The experiment was conducted in a single-walled, sound-attenuating booth. Speech stimuli, stored as.wav files with a sampling rate of 44.1 kHz, were presented using custom MATLAB (version R2018b, MathWorks, Massachusetts, United States) scripts. Stimuli were routed through an RME UFX+ audio interface (RME Audio, Haimhausen, Germany) and delivered via frequency-equalized Yamaha HS5 loudspeakers (Yamaha, Shizuoka, Japan). A total of 9 loudspeakers were separated by 15° in the horizontal plane and positioned in the front hemifield a distance of 1.5 m from the center of the listener’s head (See the speaker array configuration illustrated in Figure 1). The output of all loudspeakers was calibrated using a Brüel and Kjær sound level meter with an A-weighting filter (Brüel and Kjær Sound and Vibration Measurement A/S, Nærum, Denmark).

FIGURE 1

Figure 1. Schematics of the experimental setup, which illustrates an example ±30° target-masker spatial separation and a screenshot of the touchscreen choices.

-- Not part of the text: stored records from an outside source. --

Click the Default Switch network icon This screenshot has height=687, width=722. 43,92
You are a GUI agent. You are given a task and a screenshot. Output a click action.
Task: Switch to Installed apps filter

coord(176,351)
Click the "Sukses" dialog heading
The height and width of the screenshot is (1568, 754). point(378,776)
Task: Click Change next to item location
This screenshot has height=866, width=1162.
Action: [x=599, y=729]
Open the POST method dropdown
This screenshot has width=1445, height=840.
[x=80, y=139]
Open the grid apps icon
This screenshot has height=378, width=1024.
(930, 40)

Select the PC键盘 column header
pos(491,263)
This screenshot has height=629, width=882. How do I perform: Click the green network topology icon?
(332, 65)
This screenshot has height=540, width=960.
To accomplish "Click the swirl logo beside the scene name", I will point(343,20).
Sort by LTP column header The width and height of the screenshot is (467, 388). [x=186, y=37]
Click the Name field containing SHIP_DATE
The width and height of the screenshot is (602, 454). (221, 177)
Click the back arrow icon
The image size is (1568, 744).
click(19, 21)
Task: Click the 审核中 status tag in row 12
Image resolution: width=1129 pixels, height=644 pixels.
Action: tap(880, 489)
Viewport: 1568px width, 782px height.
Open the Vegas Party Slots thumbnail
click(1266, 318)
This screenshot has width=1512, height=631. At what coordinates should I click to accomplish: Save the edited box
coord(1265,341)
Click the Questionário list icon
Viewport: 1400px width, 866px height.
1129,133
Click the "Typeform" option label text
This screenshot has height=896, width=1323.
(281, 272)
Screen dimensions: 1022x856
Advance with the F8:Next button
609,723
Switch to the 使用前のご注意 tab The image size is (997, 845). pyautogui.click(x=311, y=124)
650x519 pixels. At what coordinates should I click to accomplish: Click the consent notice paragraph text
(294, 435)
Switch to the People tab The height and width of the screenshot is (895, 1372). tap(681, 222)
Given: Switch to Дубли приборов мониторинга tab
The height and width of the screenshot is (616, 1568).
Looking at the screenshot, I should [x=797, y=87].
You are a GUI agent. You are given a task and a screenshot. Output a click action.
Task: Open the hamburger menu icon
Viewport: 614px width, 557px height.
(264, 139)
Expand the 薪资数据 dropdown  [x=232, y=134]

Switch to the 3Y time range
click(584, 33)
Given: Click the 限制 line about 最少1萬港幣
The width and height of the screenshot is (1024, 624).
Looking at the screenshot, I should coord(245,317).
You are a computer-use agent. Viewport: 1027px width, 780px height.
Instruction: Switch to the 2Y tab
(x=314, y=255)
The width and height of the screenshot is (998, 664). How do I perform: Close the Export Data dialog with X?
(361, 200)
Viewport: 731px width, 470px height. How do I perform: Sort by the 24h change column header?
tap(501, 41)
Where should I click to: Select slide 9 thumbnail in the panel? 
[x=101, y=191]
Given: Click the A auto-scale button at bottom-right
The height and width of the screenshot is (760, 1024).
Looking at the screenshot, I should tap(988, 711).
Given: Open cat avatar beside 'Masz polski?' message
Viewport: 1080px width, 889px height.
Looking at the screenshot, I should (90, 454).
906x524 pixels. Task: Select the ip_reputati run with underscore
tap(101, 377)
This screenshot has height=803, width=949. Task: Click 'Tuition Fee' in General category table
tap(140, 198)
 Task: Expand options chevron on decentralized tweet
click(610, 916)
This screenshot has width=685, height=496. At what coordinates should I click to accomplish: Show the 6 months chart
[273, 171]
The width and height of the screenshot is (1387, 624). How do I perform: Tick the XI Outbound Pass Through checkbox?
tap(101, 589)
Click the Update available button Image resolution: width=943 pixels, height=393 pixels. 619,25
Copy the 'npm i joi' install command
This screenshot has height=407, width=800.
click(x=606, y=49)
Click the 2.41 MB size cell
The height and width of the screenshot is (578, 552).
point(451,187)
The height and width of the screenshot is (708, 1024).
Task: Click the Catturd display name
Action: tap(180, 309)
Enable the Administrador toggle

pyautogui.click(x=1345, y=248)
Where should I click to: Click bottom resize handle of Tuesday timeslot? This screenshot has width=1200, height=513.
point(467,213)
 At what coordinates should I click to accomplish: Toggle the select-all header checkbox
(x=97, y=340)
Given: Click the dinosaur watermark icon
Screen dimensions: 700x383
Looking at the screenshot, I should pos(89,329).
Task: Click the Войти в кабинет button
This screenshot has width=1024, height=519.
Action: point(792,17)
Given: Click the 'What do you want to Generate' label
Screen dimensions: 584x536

Prior to the main speech-on-speech masking experiment, the baseline speech reception threshold (SRT) was measured in quiet (target only, no masker). The listeners were presented with a target phrase from the CRM corpus with the call sign “Charlie” played from the speaker at 0° azimuth. Here, the target phrase was randomized from four female talkers at each trial. After each stimulus presentation, listeners selected the key words (color and number) in the target phrase from a grid of 32 possible color/number combinations displayed on an iPad tablet computer (Apple, Cupertino, California, United States). Please see the subject response screen illustrated in Figure 1. Immediate feedback was provided at the top of the grid-array with text reading “correct” or “incorrect.” During the experiments, listeners were instructed to face the front speaker and attend to the target sentence during all experiments. A one-up, one-down, adaptive procedure (Levitt, 1971) was used to estimate the 50% correct point on the psychometric function. The initial target level was set at 65 dBA and decreased in level by 5 dB for each correct response until an incorrect response occurred, then increased in level for each incorrect response until a correct response, and so on. This was repeated until the adaptive track had three reversals, at which point the step size was reduced to 1 dB and six more reversals were obtained. The threshold calculation was based on the average of the last six reversals. The threshold was computed as the average across the two separate runs. The averaged in-quiet SRT was 18 ± 2.8 dBA.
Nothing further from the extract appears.